Young, who now lives in Germantown, grew up in Mt. Airy in a “nice family with food on the table,” but he would actually get made fun of for living comfortably in Mt. Airy. “Growing up,” Young told us recently, “I had identity issues, so I can say I ran with the wrong kind of people just to fit in and feel like I belonged. I was shot at Tulpehocken and Magnolia in Germantown. The events that led up to me being shot involved a constant feud with a friend/enemy I constantly argued with …

“Me being 6-foot-2 and 250 pounds and he being 5-foot-6 and 125 pounds, one could conclude why he chose to pick up a gun to stop me. The guy who shot me set it up where he caught me while I was drunk, and a fellow acquaintance of ours called the ambulance…” (Ed. Note: We were not able to find out what happened to the shooter.)

When he had regained enough strength and mental ability, Young’s first priority was getting a job. He learned about JEVS’ Orleans Technical College’s (OTC) Human Services program and set his sights on a career. (OTC is a non-profit trade school in Northeast Philadelphia.) Young received help with school funding through the Office of Vocational Rehabilitation and shortly thereafter earned his Mental Health First Aid Certification and completed the Human Services diploma program.

(JEVS at one time stood for Jewish Employment Vocational Services but now just goes by JEVS Human Services. It started in 1941 helping Jewish refugees escape the Holocaust but very quickly expanded their services to help people in the Delaware Valley without regard to race or religion.)

During the internship phase of the program, Young practiced his new skills, working with families and youth members of the Family and Youth Service Bureau – and with the help of OTC’s career services he re-entered the workforce as a paid employee of The Bridge shortly after graduation. Today Young works as a Youth Mentor and is one of several OTC Human Services graduates hired by The Bridge in recent years. (The Bridge is a nonprofit program for adolescents and their families seeking to overcome substance abuse.)

Young has even written a book entitled “Shot Twice in the Head but Far From Dead; the Story of a Juvenile Delinquent” (ISBN:

978-1-47710-936-6), in which he does not try to smooth over his very rough edges growing up.

“I attended John Story Jenks Elementary School in Chestnut Hill,” he said, “but I was kicked out a week before graduation for breaking a classmate’s jaw.” During his years of rehabilitation, however, “I realized my God was in control of my recovery, and I knew without a doubt I’d be alright. I released myself from the hurt and anger by forgiving all parties and continued with my life.

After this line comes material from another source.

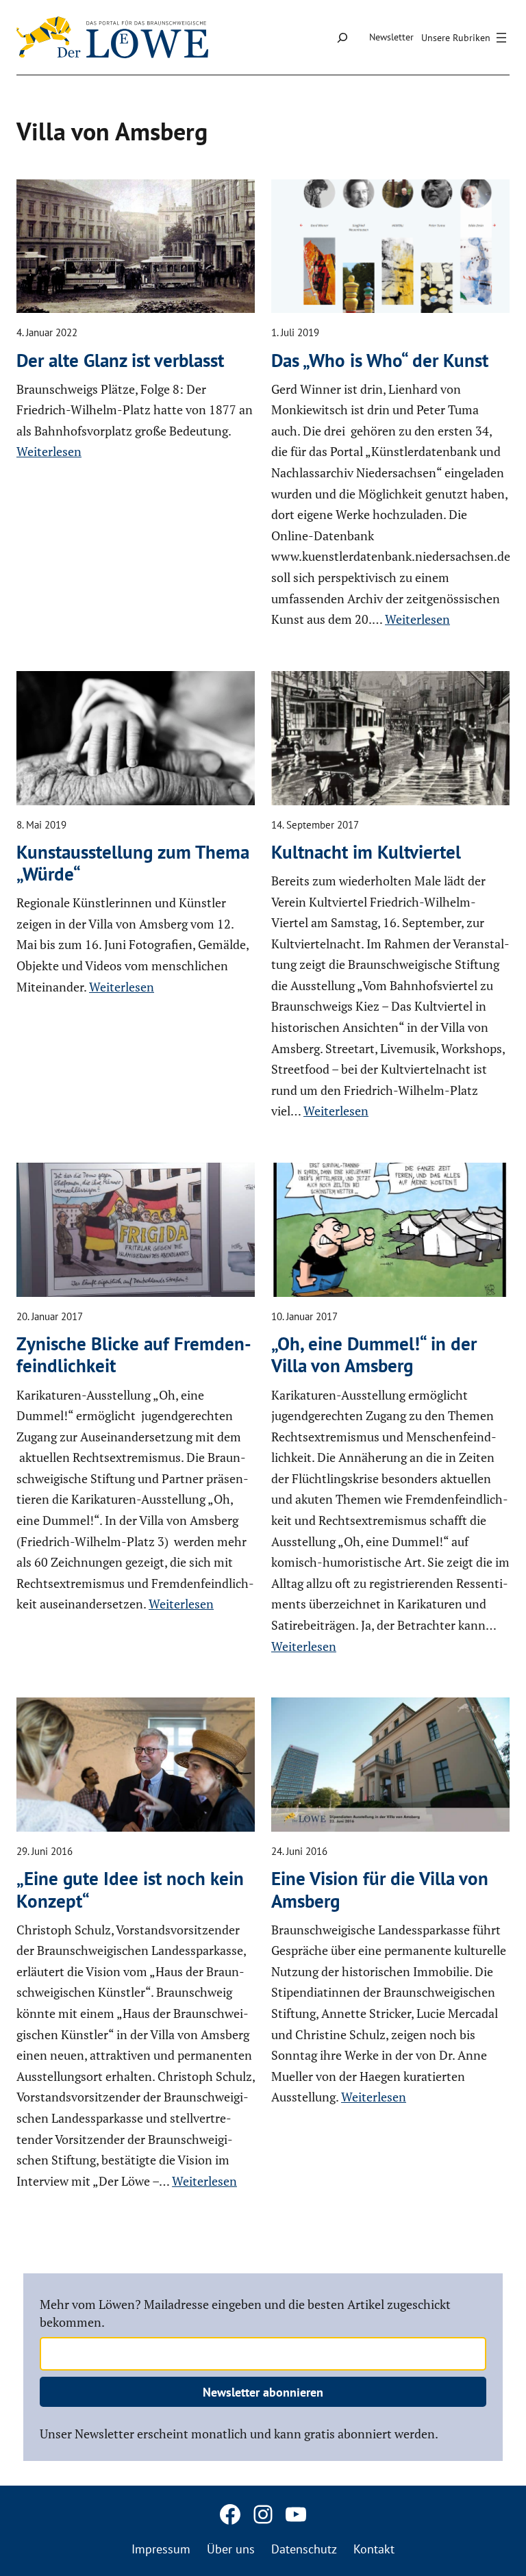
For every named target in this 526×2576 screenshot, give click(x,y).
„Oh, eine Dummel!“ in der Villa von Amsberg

“During my recovery I sat and thought a lot. I had no choice, being stuck in a wheelchair, and I thought, ‘How can I turn this tragedy into a triumph?’ So I began writing and emailing different shows like Ellen, Steve Harvey and Judge Mathis. After months of no reply, I told a few family members I wanted to write a book, and weeks later my mom had a laptop waiting on my bed for me as I returned from therapy.

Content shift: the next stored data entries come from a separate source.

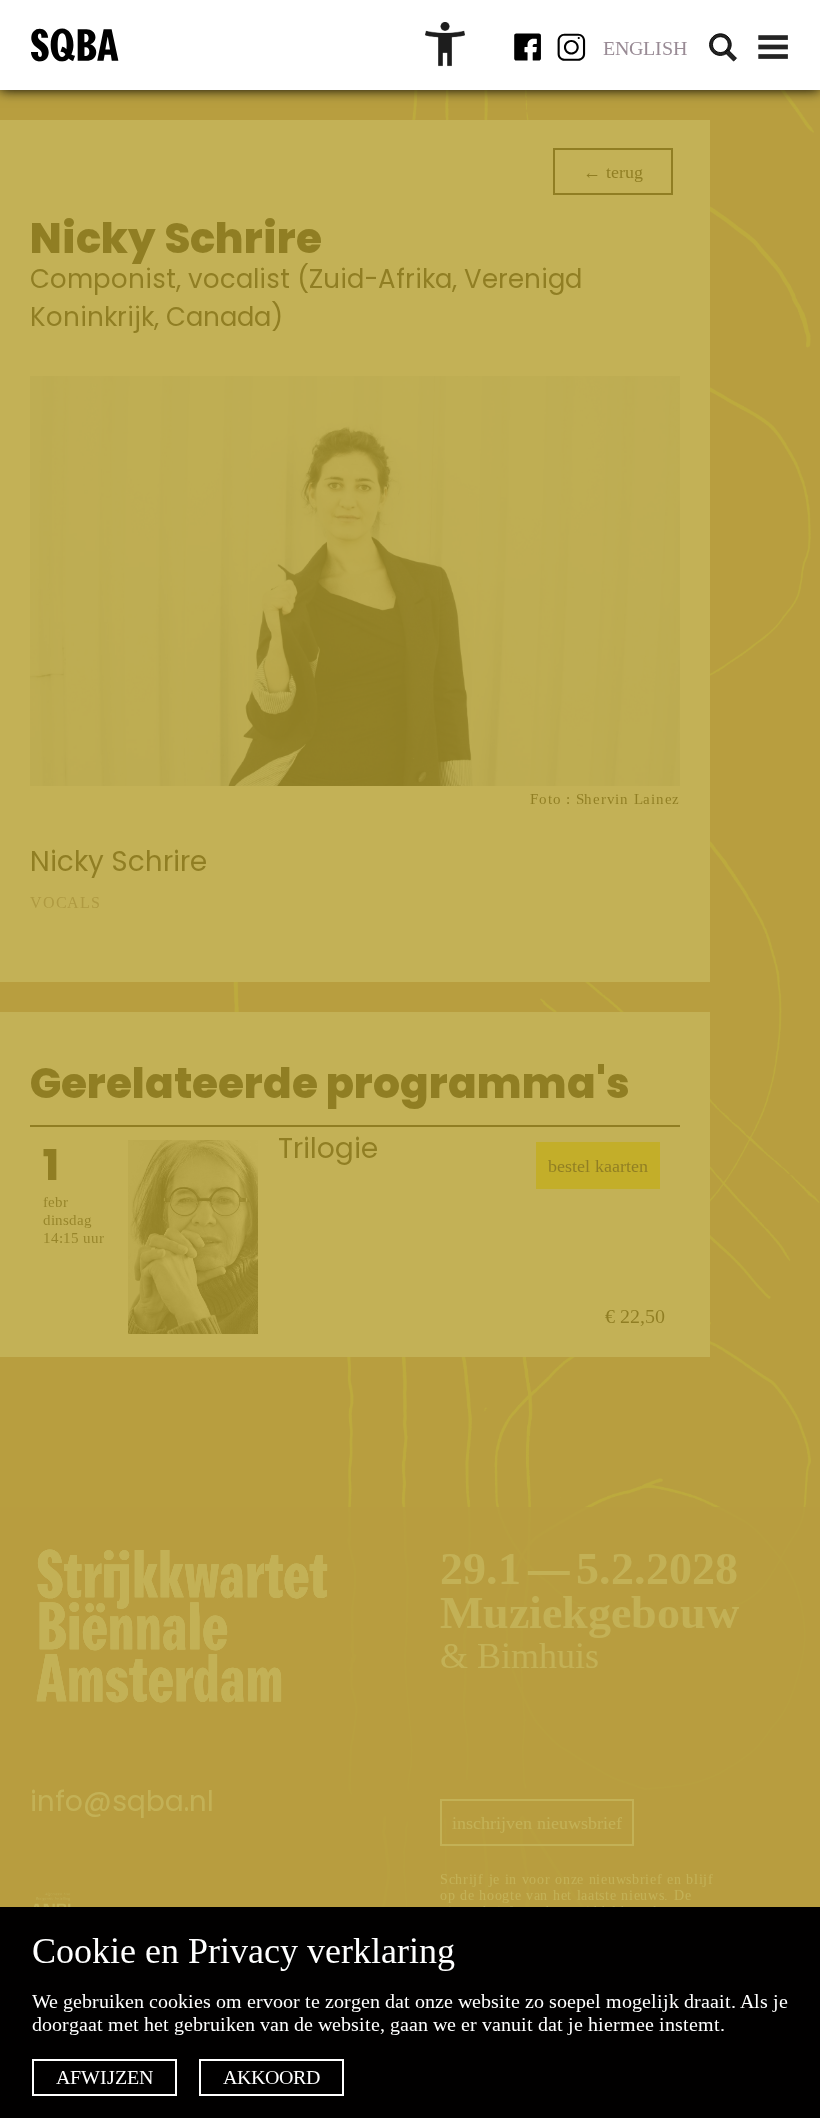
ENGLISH (645, 48)
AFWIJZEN (104, 2077)
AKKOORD (271, 2077)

“She knew someone who published a book and retrieved the information from that person, so I self-published with the same company. I just did not realize that self-published authors are pretty much put on a boat and pushed off to sail alone, whether it’s successful or not. My plan for the future is to get my book republished, acquire a contract that’s substantial for my needs and get a house for my son, Dior, 7, and I hope to run my own program one day.

“I tell the kids I work with now that lead very similar lifestyles that it’s all fun until you have to pay that price, and you never know if you’re able to cover the cost. The hardest thing I had to do was learn that no matter what, I am in control.”

On Nov. 9 JEVS Human Services honored Young for one of its 18th Annual “Strictly Business” Awards in a ceremony at the Sheraton Philadelphia Downtown Hotel. Justin Windheim, a JEVS spokesman, told us that Young was given an “Inspiration Award” because “with a top GPA (3.85) and an off-the-charts inspiration, Maurice thrived in Orleans Tech’s Human Services program, and they couldn’t be more proud. Thus, the nomination and now the Inspiration Award.”